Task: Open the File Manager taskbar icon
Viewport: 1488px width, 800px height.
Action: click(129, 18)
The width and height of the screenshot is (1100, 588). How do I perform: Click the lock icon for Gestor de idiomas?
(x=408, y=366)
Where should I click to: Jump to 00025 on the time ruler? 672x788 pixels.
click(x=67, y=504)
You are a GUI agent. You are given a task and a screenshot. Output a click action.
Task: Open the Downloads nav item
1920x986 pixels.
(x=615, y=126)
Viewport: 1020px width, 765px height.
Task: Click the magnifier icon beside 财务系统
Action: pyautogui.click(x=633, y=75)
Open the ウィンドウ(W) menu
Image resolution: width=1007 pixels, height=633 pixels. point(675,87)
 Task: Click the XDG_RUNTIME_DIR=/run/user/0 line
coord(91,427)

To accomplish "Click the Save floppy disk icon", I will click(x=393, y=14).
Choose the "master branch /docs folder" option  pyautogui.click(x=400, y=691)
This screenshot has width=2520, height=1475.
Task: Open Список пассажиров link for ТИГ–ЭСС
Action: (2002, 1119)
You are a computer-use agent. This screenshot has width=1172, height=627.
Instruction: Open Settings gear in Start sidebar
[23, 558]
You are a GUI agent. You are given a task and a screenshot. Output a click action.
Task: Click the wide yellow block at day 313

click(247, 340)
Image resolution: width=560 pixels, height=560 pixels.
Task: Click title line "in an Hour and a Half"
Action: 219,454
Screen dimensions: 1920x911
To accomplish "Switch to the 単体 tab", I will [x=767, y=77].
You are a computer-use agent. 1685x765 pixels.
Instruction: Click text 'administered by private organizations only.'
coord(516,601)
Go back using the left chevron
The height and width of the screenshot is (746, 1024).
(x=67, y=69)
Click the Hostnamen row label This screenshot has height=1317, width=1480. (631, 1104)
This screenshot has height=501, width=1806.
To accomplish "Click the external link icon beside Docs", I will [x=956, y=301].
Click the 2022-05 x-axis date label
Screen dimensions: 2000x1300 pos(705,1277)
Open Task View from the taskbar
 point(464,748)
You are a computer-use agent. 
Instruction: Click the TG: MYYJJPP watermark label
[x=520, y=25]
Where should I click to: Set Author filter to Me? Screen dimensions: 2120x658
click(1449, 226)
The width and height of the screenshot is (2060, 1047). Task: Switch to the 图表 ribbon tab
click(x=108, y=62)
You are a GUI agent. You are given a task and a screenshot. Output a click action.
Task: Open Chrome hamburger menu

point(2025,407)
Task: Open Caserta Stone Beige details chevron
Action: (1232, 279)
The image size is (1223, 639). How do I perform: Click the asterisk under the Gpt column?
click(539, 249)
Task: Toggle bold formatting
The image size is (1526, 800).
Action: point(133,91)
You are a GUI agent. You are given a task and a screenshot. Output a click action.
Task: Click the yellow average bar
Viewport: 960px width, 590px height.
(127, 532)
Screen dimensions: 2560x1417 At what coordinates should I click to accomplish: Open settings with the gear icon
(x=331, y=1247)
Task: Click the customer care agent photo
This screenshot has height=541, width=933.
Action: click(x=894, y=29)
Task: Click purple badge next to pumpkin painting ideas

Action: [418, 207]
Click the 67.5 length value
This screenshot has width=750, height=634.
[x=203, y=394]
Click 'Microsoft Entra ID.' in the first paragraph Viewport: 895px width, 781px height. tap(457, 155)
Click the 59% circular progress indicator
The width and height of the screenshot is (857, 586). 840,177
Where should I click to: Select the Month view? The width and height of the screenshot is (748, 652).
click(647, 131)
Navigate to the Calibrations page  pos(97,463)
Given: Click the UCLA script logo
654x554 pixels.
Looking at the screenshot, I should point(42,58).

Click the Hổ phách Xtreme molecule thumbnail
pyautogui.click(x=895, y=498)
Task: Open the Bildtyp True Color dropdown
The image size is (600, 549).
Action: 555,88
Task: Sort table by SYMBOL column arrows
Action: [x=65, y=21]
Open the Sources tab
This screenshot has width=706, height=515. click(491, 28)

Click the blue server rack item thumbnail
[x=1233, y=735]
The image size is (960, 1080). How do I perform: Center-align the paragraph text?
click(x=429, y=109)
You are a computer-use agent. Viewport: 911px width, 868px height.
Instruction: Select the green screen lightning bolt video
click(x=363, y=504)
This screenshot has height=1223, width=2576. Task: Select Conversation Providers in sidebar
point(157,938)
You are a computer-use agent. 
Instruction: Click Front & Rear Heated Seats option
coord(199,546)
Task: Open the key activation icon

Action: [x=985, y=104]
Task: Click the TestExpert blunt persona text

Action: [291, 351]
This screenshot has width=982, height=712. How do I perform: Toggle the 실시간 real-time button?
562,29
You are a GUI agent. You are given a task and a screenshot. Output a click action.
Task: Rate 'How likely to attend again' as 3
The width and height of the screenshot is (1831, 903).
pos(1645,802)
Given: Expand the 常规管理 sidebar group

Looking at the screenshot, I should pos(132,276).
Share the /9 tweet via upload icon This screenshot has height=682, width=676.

GOAL: Which lines in the entries above contain the string "Viewport", with case counting? Locate and copy each of those lines in full.

THE REPLY:
Viewport: 1488px width, 800px height.
Viewport: 1020px width, 765px height.
Viewport: 960px width, 590px height.
Click 'Microsoft Entra ID.' in the first paragraph Viewport: 895px width, 781px height. tap(457, 155)
You are a computer-use agent. Viewport: 911px width, 868px height.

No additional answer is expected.